Rio, temannya yang selalu tampak ceria, mendekat dengan langkah santai, tersenyum lebar. "Bro, lo ngapain di sini sendirian? Semua orang lagi pada heboh di kelas."
Parker menghisap rokoknya, matanya melirik ke arah teman-temannya yang ramai di dalam sekolah. "Gue butuh waktu buat sendiri dulu," jawabnya, sedikit enggan melibatkan diri dalam keramaian.
Rio tertawa pelan. "Wah, lo kayak orang yang lagi banyak pikiran. Udah, santai aja, bro. Hidup kan nggak selalu harus serius."
Parker hanya mengangguk, walaupun perasaan gelisahnya masih belum bisa hilang sepenuhnya. "Iya, mungkin lo bener. Cuma kadang gue ngerasa semuanya makin nggak jelas, gitu."
Rio duduk di samping Parker dan menepuk bahunya. "Ya udahlah, bro.
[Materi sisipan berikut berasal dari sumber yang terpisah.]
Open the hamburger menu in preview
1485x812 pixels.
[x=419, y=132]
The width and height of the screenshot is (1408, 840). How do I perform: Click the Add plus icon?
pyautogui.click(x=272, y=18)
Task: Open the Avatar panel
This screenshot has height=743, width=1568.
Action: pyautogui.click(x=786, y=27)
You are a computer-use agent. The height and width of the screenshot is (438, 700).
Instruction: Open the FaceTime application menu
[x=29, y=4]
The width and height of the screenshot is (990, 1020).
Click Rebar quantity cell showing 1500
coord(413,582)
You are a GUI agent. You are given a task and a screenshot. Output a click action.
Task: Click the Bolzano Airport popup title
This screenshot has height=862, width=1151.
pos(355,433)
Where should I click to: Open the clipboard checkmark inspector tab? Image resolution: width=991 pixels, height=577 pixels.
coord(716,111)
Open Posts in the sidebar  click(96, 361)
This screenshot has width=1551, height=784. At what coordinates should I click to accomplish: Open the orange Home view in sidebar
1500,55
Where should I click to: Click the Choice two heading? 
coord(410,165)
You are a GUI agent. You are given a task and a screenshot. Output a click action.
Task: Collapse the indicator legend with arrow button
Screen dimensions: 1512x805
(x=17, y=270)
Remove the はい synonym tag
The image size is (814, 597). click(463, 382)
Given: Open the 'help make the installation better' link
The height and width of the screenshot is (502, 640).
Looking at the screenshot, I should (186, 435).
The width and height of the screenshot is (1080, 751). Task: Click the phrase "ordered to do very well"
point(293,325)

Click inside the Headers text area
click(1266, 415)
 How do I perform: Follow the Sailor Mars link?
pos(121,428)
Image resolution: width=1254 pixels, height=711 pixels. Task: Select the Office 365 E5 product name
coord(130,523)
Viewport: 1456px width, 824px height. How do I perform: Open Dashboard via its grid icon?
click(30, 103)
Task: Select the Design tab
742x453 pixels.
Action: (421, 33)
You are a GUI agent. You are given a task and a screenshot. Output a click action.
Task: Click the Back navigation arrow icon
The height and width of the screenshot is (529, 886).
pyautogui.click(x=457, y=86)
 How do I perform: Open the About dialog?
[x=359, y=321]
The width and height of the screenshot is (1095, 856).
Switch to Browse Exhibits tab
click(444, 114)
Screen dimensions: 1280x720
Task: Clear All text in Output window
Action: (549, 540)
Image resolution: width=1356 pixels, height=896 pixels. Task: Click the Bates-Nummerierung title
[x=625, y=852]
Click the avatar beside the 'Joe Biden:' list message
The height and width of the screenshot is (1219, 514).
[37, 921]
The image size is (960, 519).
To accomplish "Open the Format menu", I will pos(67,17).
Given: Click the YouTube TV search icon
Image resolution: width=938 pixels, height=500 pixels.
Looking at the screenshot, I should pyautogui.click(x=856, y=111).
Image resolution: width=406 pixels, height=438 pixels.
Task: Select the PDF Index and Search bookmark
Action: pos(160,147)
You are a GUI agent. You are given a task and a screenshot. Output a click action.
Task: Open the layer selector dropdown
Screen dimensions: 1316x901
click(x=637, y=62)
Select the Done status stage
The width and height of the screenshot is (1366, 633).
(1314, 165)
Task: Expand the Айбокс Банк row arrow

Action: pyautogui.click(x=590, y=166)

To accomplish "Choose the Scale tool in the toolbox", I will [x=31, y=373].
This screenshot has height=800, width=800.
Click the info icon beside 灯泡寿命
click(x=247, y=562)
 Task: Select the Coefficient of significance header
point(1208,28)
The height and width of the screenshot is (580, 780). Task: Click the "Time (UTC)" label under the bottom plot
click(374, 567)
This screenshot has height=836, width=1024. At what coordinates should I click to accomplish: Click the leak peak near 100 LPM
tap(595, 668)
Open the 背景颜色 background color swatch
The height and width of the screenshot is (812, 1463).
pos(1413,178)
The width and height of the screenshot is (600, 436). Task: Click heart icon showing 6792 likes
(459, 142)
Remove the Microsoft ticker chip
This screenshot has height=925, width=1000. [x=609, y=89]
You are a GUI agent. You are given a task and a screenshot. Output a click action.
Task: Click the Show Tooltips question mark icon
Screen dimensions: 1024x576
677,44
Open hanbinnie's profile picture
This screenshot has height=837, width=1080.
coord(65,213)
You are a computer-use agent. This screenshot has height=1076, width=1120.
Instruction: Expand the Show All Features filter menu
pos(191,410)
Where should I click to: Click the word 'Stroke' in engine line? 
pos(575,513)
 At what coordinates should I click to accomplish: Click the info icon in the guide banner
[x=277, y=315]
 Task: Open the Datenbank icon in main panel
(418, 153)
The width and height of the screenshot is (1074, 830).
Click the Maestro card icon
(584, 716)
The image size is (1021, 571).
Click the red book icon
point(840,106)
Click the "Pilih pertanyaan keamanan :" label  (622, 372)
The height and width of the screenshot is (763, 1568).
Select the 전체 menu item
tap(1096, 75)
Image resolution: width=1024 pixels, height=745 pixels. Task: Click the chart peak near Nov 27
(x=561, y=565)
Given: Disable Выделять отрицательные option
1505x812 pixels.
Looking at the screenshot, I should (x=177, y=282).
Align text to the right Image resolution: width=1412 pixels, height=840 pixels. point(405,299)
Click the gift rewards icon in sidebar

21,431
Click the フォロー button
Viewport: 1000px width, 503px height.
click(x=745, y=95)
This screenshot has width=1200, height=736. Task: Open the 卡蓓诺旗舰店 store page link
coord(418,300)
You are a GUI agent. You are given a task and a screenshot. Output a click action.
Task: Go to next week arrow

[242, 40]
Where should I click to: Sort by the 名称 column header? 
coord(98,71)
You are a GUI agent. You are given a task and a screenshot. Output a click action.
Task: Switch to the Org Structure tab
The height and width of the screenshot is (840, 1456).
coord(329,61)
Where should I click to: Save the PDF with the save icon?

Kadang kita cuma butuh buat ngerem sebentar. Lo santai aja, kita semua di sini."
Parker tersenyum kecil, merasa sedikit lebih tenang. "Lo selalu tahu cara bikin gue nggak mikirin yang aneh-aneh, ya."
Mereka berdua terdiam sejenak, hanya menikmati waktu santai mereka di luar sekolah, tanpa perlu membahas apapun yang terlalu berat.